The air in the room seemed to vanish, sucked out by the vacuum of their cruelty. Elena looked down at her soup. A single drop of oil floated on the surface, shimmering in the candlelight like a lonely eye. She felt the weight of their words pressing down on her shoulders, a crushing mountain of "advice" meant to strip away the last remnants of who she was. They weren't trying to help her; they were trying to bury her while she was still breathing.

She was a ghost at her own dinner table. She was the "broken" one, the "silent" one, the one whose dreams were a source of family ridicule. She thought of the stranger at the market—the way he had looked at her with respect—and the memory felt like a lie, a cruel hallucination in the face of this reality.

Her appetite vanished, replaced by a cold, leaden ball of nausea. The smell of the cabbage soup, once merely unpleasant, now made her stomach turn. She felt like an alien in her own skin, a stranger in the house she had spent seventeen years serving.

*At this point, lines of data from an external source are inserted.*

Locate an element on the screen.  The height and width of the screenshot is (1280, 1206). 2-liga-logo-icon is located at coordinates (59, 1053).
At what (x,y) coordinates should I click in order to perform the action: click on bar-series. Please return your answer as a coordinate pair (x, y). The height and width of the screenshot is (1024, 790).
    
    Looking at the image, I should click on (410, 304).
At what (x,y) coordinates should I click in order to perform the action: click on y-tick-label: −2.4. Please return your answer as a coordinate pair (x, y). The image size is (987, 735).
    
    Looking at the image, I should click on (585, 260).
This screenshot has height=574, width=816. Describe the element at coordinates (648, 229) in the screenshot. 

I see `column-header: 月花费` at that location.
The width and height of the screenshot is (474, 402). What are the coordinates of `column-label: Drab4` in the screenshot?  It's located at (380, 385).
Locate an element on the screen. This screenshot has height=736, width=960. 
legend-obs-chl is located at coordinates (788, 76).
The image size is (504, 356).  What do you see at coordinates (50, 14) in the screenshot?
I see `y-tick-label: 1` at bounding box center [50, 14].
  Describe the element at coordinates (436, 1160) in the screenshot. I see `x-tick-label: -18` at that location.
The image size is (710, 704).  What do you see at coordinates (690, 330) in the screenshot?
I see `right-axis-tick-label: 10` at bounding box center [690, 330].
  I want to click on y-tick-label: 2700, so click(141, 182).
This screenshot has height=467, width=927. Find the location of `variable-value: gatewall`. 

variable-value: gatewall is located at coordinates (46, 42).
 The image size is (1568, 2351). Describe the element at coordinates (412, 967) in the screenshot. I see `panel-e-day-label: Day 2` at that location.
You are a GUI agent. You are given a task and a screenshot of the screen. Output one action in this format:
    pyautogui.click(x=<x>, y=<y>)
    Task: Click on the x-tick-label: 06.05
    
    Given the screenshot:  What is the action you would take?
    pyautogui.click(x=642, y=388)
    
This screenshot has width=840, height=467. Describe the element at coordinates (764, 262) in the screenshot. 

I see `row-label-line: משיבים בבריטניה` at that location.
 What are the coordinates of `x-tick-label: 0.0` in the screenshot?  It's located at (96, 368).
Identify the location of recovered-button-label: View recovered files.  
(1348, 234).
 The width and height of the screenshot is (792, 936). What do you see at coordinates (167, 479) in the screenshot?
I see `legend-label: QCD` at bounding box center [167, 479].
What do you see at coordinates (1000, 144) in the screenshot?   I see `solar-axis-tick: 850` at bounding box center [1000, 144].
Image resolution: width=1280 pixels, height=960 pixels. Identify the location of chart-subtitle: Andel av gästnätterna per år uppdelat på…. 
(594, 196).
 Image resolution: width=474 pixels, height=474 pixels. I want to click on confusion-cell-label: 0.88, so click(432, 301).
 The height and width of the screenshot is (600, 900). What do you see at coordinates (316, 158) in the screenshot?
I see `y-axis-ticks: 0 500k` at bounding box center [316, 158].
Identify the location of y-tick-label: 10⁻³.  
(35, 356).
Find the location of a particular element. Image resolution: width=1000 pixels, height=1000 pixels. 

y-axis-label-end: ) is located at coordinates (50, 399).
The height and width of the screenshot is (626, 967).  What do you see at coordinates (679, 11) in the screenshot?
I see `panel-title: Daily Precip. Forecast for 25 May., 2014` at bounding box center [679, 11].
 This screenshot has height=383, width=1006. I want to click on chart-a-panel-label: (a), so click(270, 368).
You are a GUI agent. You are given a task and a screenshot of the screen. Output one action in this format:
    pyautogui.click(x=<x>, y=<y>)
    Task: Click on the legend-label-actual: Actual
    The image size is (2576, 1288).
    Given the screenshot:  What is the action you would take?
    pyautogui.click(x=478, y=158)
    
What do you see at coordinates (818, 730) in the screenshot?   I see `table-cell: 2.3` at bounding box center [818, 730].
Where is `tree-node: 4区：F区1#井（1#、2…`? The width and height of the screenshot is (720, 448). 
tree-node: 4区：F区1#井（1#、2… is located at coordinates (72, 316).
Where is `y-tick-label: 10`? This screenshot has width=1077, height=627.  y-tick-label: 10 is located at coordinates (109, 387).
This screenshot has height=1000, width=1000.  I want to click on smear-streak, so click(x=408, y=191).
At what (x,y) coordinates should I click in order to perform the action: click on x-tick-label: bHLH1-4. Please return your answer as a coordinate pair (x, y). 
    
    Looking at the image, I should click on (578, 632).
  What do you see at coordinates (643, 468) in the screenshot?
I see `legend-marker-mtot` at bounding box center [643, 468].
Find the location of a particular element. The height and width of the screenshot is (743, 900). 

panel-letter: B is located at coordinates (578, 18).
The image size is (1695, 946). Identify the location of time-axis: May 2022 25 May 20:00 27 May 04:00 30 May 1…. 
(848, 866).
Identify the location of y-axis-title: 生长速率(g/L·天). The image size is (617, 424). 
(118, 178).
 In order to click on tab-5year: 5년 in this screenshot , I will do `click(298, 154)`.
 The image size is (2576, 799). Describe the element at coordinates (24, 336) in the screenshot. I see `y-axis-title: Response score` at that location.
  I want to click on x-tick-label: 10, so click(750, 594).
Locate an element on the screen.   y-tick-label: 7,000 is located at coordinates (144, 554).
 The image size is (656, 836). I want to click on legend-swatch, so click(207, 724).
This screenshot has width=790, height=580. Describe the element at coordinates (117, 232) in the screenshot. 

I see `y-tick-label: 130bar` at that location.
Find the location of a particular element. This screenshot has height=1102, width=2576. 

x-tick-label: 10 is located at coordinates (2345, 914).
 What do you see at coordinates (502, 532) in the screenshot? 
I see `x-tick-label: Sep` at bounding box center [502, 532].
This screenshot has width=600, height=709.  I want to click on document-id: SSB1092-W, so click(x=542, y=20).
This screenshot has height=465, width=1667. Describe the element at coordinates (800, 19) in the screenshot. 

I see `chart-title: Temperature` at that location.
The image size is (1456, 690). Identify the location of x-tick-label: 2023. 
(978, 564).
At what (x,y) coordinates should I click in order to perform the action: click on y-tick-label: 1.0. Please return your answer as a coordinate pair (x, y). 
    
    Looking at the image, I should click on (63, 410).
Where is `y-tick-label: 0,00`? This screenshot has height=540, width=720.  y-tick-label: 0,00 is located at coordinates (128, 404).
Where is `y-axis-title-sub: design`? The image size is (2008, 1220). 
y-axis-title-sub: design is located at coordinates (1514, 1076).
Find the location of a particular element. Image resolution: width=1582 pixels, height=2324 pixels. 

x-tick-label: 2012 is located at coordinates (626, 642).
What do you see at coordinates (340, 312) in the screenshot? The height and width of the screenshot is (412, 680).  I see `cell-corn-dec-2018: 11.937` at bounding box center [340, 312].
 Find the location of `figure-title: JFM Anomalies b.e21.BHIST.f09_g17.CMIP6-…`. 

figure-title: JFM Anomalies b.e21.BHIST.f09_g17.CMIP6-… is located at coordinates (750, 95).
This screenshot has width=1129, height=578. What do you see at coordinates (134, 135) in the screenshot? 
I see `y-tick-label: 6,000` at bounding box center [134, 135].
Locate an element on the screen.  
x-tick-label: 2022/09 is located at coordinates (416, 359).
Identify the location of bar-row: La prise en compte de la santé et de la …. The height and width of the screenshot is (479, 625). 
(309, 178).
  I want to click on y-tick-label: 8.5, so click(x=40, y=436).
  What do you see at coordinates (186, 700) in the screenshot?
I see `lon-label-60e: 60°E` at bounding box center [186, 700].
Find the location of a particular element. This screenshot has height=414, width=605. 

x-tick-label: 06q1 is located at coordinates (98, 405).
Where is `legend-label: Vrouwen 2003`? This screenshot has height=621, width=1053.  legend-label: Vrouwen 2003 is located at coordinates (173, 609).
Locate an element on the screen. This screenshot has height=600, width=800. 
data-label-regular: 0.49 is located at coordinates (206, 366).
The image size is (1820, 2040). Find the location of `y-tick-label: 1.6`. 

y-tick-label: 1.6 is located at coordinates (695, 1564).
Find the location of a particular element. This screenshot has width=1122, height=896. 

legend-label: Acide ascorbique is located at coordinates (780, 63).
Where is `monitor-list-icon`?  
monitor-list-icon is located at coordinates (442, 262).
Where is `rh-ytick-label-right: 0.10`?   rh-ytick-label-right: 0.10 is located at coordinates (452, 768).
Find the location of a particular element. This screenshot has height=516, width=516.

Elena pushed her chair back. The wooden legs groaned against the floorboards, a lonely, weeping sound.

"Where are you going?" Marisa demanded. "I haven't finished telling you how to manage the household accounts for a man of his standing."

Elena didn't look up. She couldn't. She simply touched her stomach and shook her head, a silent gesture of sickness. She pointed toward the hallway, her hand trembling so much that her fingertips brushed the edge of the table.

"Fine," Marisa huffed, turning back to her soup. "Go. Sulk in the dark. It won't change the fact that the farmer comes in three days. You can cry all you want, but you'll do it in his house, not mine. I'm done with your moods."

"Goodnight, little bride," Elira called out, her voice sing-song and cruel. "Dream of tractors and manure. It's all you have left. Maybe the cows will understand your sign language!"

Elena fled. She stumbled down the dark corridor, the walls feeling like they were leaning in to crush her. She reached her room, shut the door, and didn't turn on the lamp. She crawled onto her narrow bed, pulling the thin, scratchy blanket over her head, trying to drown out the sound of her mother and sister laughing in the other room.

In the darkness, she reached into her pocket. Her fingers brushed the bruised skin of the golden plum and the soft, crushed petals of Joel's cornflower. She held them to her chest, the only two things in the world that didn't demand she be something she wasn't.